Los manduktos se reunieron en silencio, trayendo con ellos los grandes potes tapados. Estaban finamente hechos, y cada uno tenía un mastodonte negro grabado al fuego en su superficie. Las tazas para beber también estaban decoradas del mismo modo. Sanone en persona llenó cada taza sumergiéndola en el espumoso líquido amarronado, tendiendo la primera que llenó a Herilak. Kerrick dio un sorbo de la suya y descubrió que el porro era una bebida amarga pero extrañamente satisfactoria. Engulló todo el contenido, como hicieron todos los demás, y la taza volvió a ser llenada.
Muy rápidamente un extraño mareo se apoderó de su cabeza, que empezó a notar muy ligera. Podía decir, por la expresión de Herilak, que el cazador se sentía del mismo modo. —Esta es el agua de Kadair-entonó alguien—. Kadair viene a nosotros a través de ella y nos indica que está observando y escuchando.
Kerrick empezaba a darse cuenta de que Kadair era mucho más poderoso de lo que había sospechado.
—Kadair guio al pueblo de los waliskis hasta aquí, eso es sabido. Cuando el bebé mastodonte nació, el hijo de Kerrick también nació, a fin de que Kerrick pudiera darle el nombre. Ahora el jefe del pueblo de los waliskis acude a nosotros en busca de guía, porque busca un camino hacía el oeste a través del desierto.
Cuando Kerrick tradujo aquello, los ojos de Herilak se abrieron desmesuradamente. Aquella gente podía leer el futuro. Escuchó con gran intensidad mientras Sanone seguía hablando, esperando que Kerrick le tradujera el significado de lo que se estaba diciendo.
—El pueblo de los waliskis nos abandonará porque ya ha cumplido con su labor. La manifestación de Kadair en la tierra está aquí. El pequeño Arnhweet está aquí y se quedará con nosotros. Así es como tiene que ser.
Herilak aceptó aquello sin discutir. Ahora creía que Sanone podía ver el futuro, y lo que dijera tenía que ser aceptado. Algo del mareo estaba desapareciendo de la cabeza de Kerrick, y esperó que Sorli aceptara con la misma ecuanimidad la pérdida del pequeño mastodonte. Sin embargo era un buen trato, porque habían sido alimentados por los sasku durante todo el invierno.

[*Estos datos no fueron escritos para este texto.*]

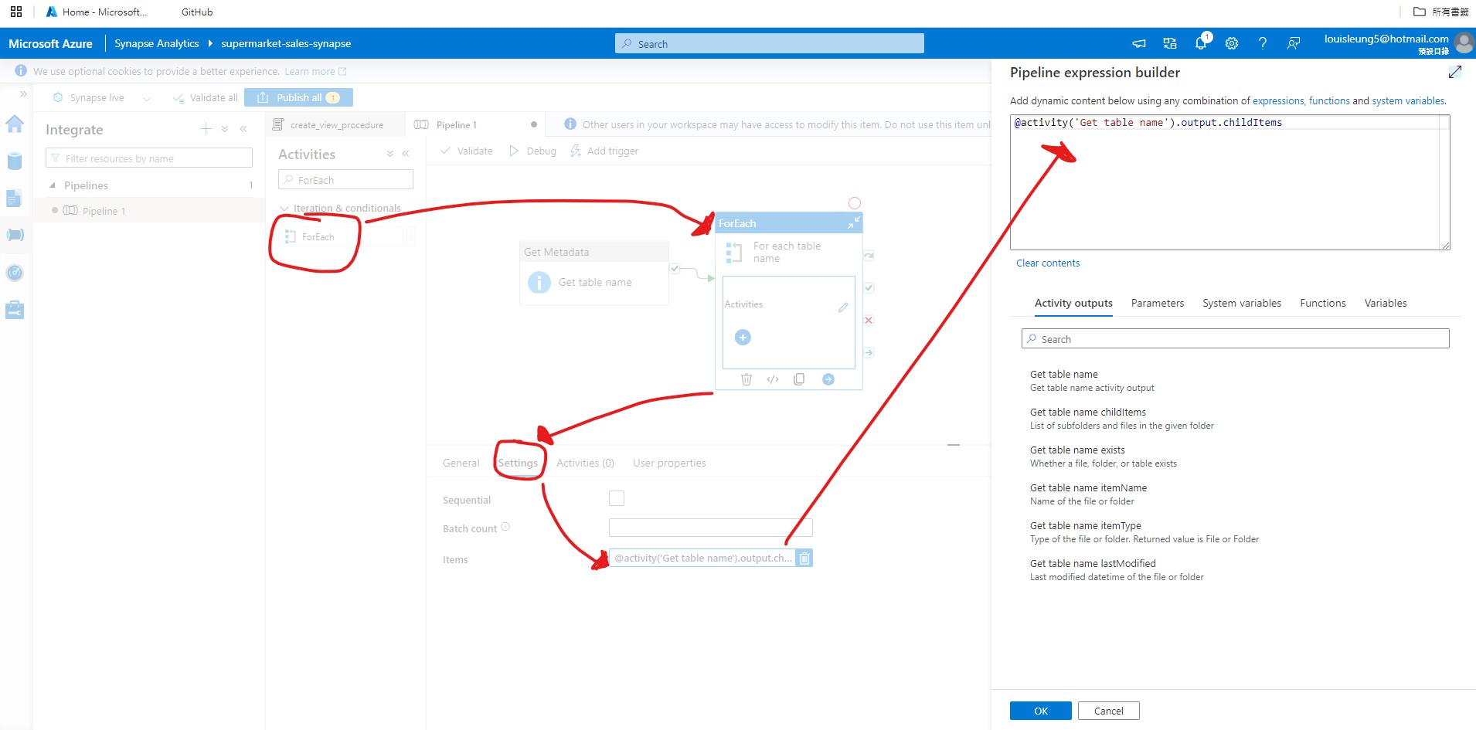Image resolution: width=1476 pixels, height=730 pixels.
Task: Switch to the User properties tab
Action: [668, 463]
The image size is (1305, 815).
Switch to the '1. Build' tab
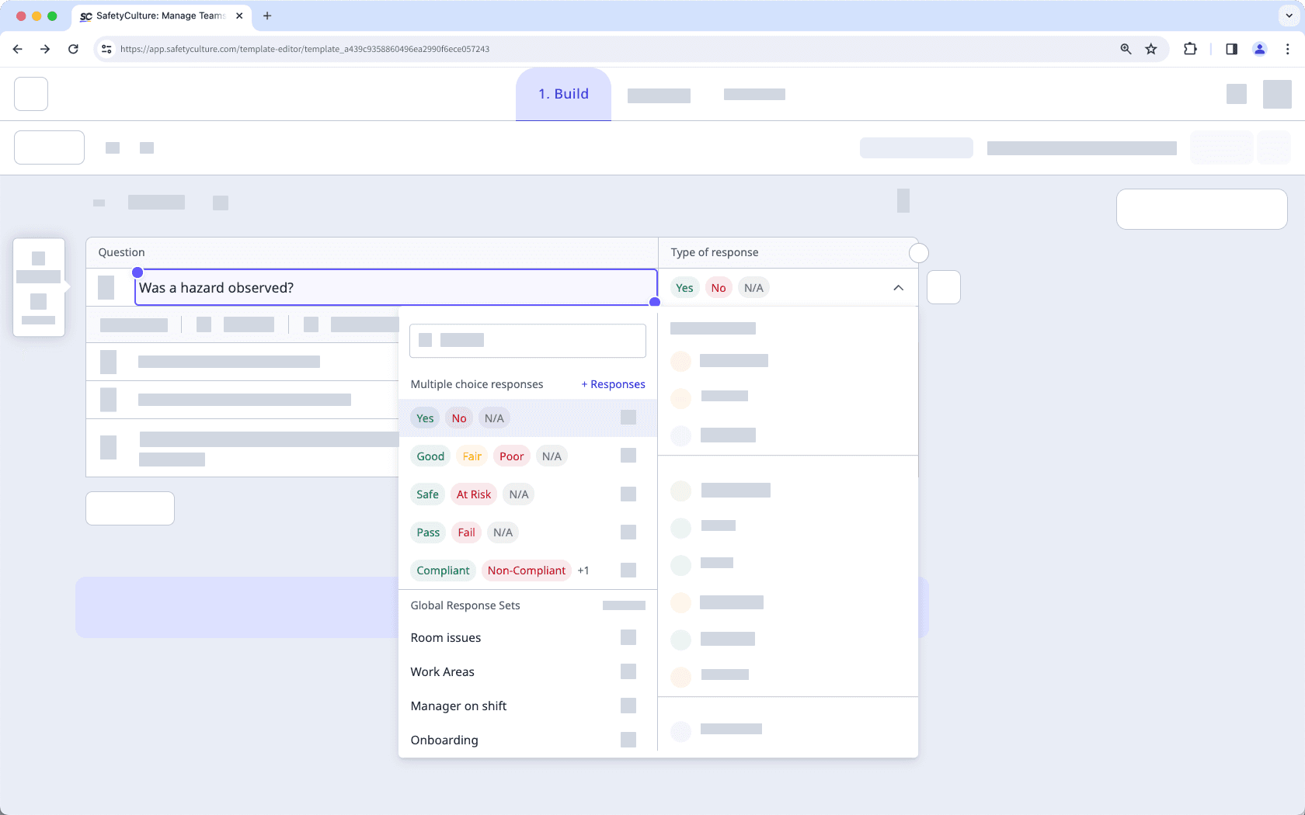562,93
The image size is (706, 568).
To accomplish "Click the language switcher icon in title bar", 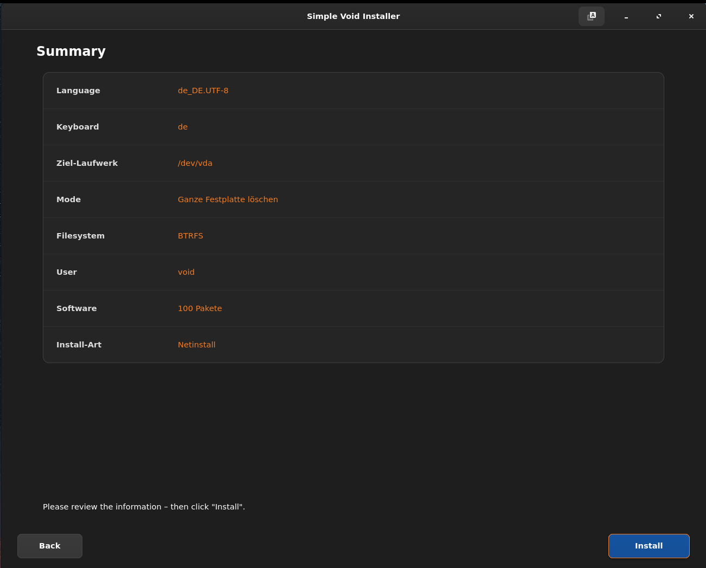I will pos(591,16).
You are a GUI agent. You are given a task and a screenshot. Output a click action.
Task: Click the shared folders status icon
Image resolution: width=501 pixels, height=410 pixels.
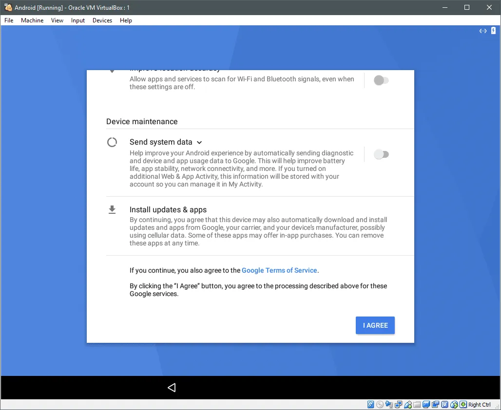(417, 405)
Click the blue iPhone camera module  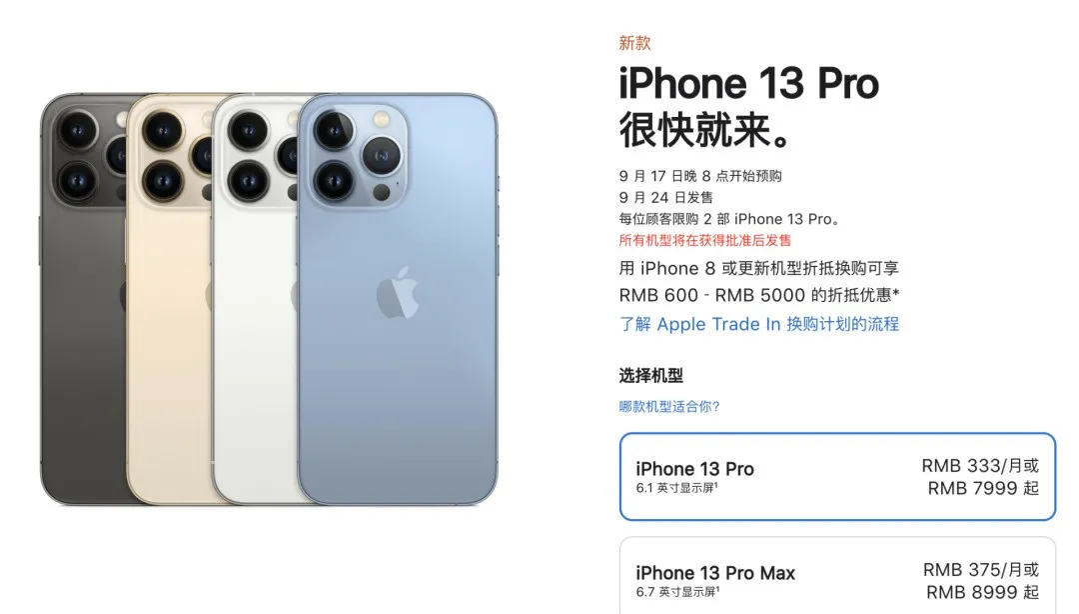[x=358, y=157]

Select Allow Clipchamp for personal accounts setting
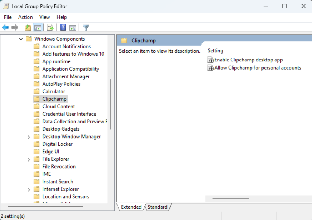(x=257, y=68)
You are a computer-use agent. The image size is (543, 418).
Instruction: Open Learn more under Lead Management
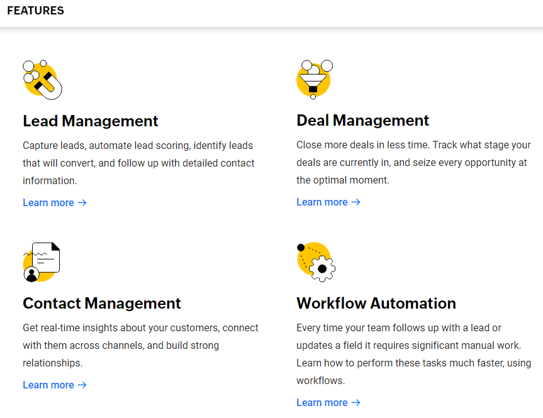point(48,203)
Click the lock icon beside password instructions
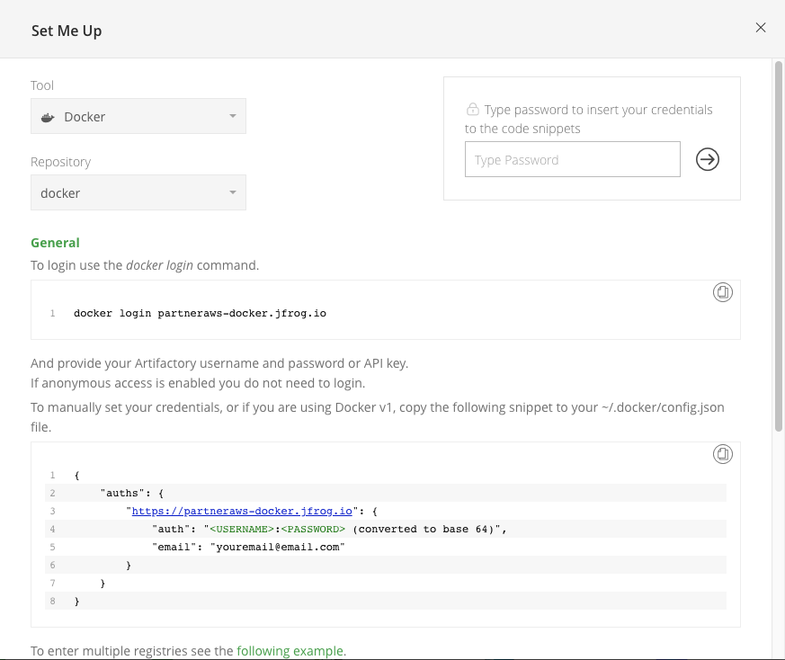 tap(473, 109)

Sanone señaló a un joven mandukto y pidió que se acercara.
—Este es Meskawino, que es fuerte y os mostrará el camino a través del desierto. Yo le comunicaré el secreto de los pozos de agua en la vacía aridez, y él lo recordará. Le explicaré los signos que debe buscar, y él los recordará. Nadie vivo ha cruzado el desierto, pero el camino es recordado.

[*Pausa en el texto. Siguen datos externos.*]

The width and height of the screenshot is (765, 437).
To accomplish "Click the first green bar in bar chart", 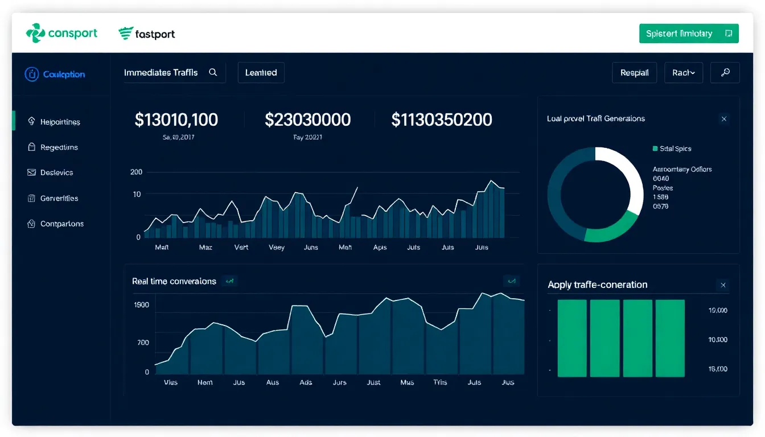I will [x=572, y=338].
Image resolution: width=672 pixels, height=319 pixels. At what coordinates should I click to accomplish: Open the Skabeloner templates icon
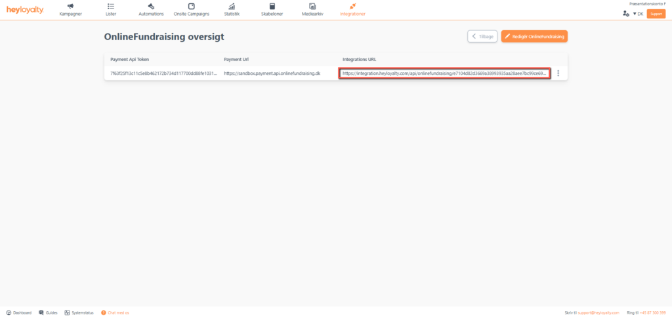[x=272, y=7]
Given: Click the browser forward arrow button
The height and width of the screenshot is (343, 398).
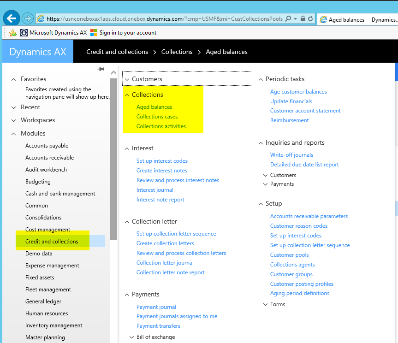Looking at the screenshot, I should click(x=27, y=19).
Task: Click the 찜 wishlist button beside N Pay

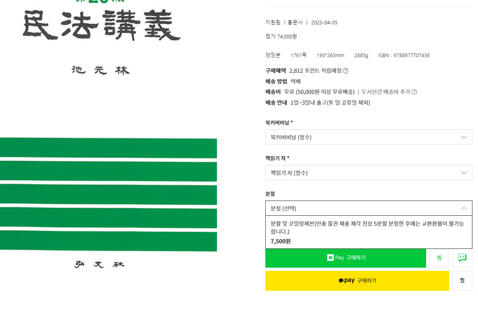Action: coord(439,258)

Kerrick supo que los sammads iban a marcharse. Pero él, ¿iba a ir con ellos? Su decisión era fácil…, no iba a hacerlo. ¿Cuál iba a ser su futuro? Pensó en preguntárselo a Sanone, pero casi tuvo miedo de oír la respuesta. Su taza había sido vuelta a llenar de porro, y la alzó y bebió silenciosmente.